27.  INTERCEPTION OF TELECOMMUNICATIONS—DRAFT COUNCIL RESOLUTION ON NEW TECHNOLOGIES

Letter from Lord Tordoff, Chairman of the Committee, to Kate Hoey MP, Parliamentary Under-Secretary of State, Home Office

  Thank you for your letter of 15 June[8] which was considered by Sub-Committee E (Law and Institutions) at its meeting on 30 June.

  The Committee is grateful for the information and explanation given in your letter and decided to clear the draft Resolution from scrutiny, subject to two points.

  First, the Committee considers that the Government should provide to Parliament and to the public a fuller explanation of the different purposes of, and the relationship between, the draft Resolution and the interception provisions of the draft Convention on Mutual Assistance. This would be helpful in dispelling any confusion which may at present exist.

  Secondly, the Committee expects the Government to keep it fully informed of developments and to continue to provide it with copies of further versions of, or amendments to, the draft Resolution in accordance with scrutiny requirements.

  In view of the interest JUSTICE has expressed in this matter, I am copying to them this letter as well as my previous letter to you of 6 May and your reply of 15 June.

1 July 1999

Letter from Kate Hoey MP, Parliamentary Under-Secretary of State, Home Office, to Lord Tordoff, Chairman of the Committee

  Thank you for your letter of 1 July.

  You ask for a full explanation of the different purposes of, and relationship between, the draft Council Resolution on New Technologies and the draft Convention on Mutual Legal Assistance. As I have explained previously, there is no direct relationship between them. They are separate instruments, and are being considered in separate working groups. The only connection between them is that they cover the same subject area: the interception of communications (particularly satellite telephones).

  The draft Convention on Mutual Legal Assistance in Criminal Matters is by far the most significant instrument. It is legally binding, and will establish a framework for co-operation on the interception of communications between the Member States of the European Union. It now contains text specifically intended to provide a legal basis for the "service provider" solution to the interception of satellite telephones.

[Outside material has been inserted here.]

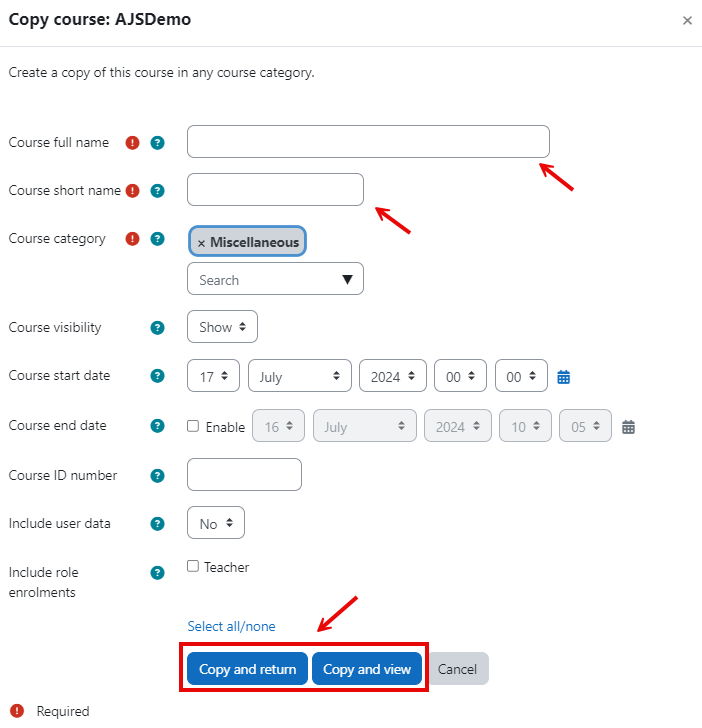Click the Copy and return button

pos(247,669)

  The draft Council Resolution on the interception of new technologies is not legally binding. It is intended to supplement the 1995 Council Resolution on the lawful interception of communications. It seeks to clarify that law enforcement agencies' interception "requirements" annexed to the 1995 Council Resolution (which were originally drafted in the context of public telecommunications networks) apply also to new technologies such as satellite telecommunications and the Internet. It does not deal with the "service provider" solution for the interception of satellite telephones.

  In fact, as explained in previous explanatory memoranda, the draft Council Resolution serves very little purpose for the UK Government. The Government recently published a consultation document on the interception of communications which covers a wide range of issues relevant to the future structure of the UK's interception legislation, including the proposal to extend the scope of the legislation to cover new technologies such as satellite telephones and the Internet. The proposal for the draft Council Resolution will not prejudice this consultation process.

  Finally, you will wish to note that the future of the draft Council Resolution is currently under consideration by the Finnish Presidency. Our position remains that we are content with the principle that law enforcement agencies' requirements for the lawful interception of criminals using the Internet and satellite telephones are similar to those for public telecommunications networks. But we have explained to the Finnish Presidency that we see very little need for the draft Resolution, particularly since it is being confused with the draft Convention on Mutual Legal Assistance.

  We will, of course, continue to inform the scrutiny committees of any developments and deposit relevant documents in accordance with scrutiny requirements.

21 July 1999

Letter from Lord Tordoff, Chairman of the Committee, to Barbara Roche MP, Minister of State, Home Office

  Sub-Committee E has considered Kate Hoey's letter of 21 July clarifying the different purposes of, and relationship between, the draft Council Resolution on New Technologies and the draft Convention on Mutual Assistance in Criminal Matters and is grateful for your explanation.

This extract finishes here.